# Passage provided

Start of Block

Harris and Democrats have cited new rules — authorized by the climate law — to increase royalties that oil and gas companies pay to drill or mine on public lands. She also has supported efforts to clean up old drilling sites and cap abandoned wells that often spew methane and other pollutants.

Trump, who pushed to roll back scores of environmental laws as president, says his goal is for the US to have the cheapest energy and electricity in the world. He’d increase oil drilling on public lands, offer tax breaks to oil, gas and coal producers and speed the approval of natural gas pipelines.

Electric vehicles Trump has frequently criticized tough new vehicle emissions rules imposed by Biden, incorrectly calling them an electric vehicle “mandate.″ Environmental Protection Agency rules issued this spring target tailpipe emissions from cars and trucks and encourage — but do not require — sales of new EVs to meet the new standards.

Trump has said EV manufacturing will destroy jobs in the auto industry. In recent months, however, he has softened his rhetoric, saying he’s for “a very small slice” of cars being electric.

End of Block

# Dataset section

Start of Block

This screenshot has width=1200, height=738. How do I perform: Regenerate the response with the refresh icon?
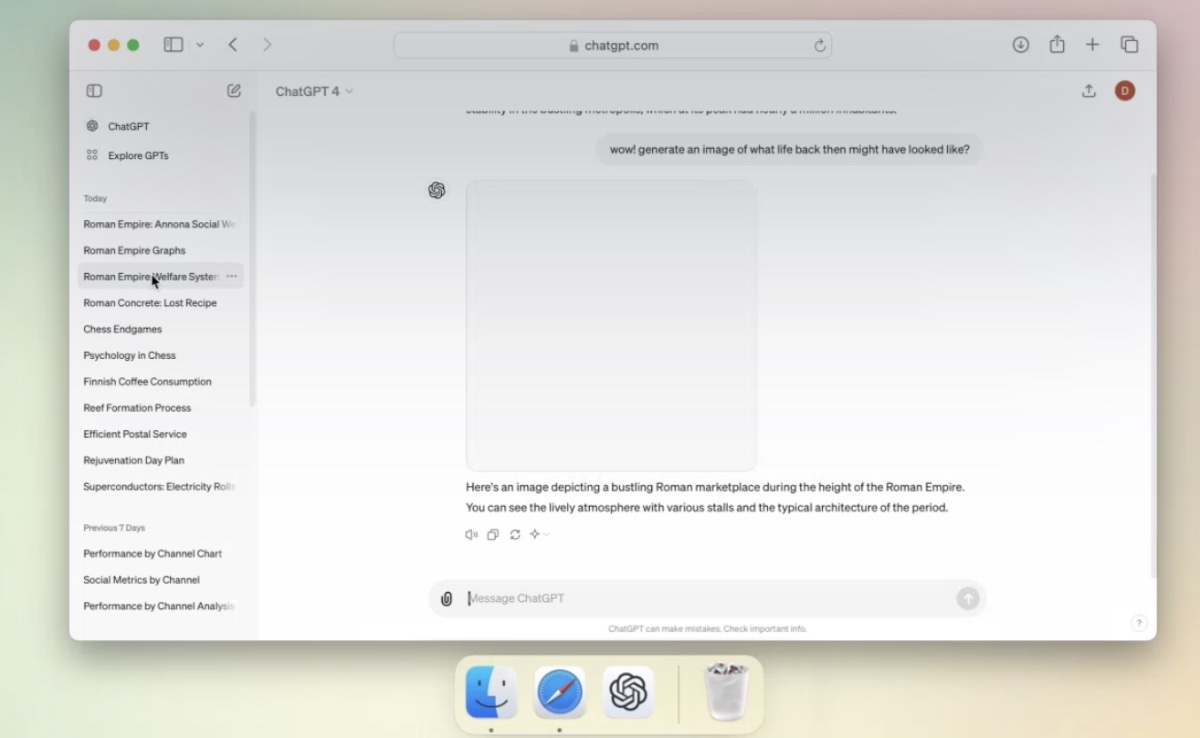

End of Block

# Task goal
According to the passage on energy and vehicle policy, what do the Environmental Protection Agency rules issued this spring target?

# Exercise answer
Tailpipe emissions from cars and trucks.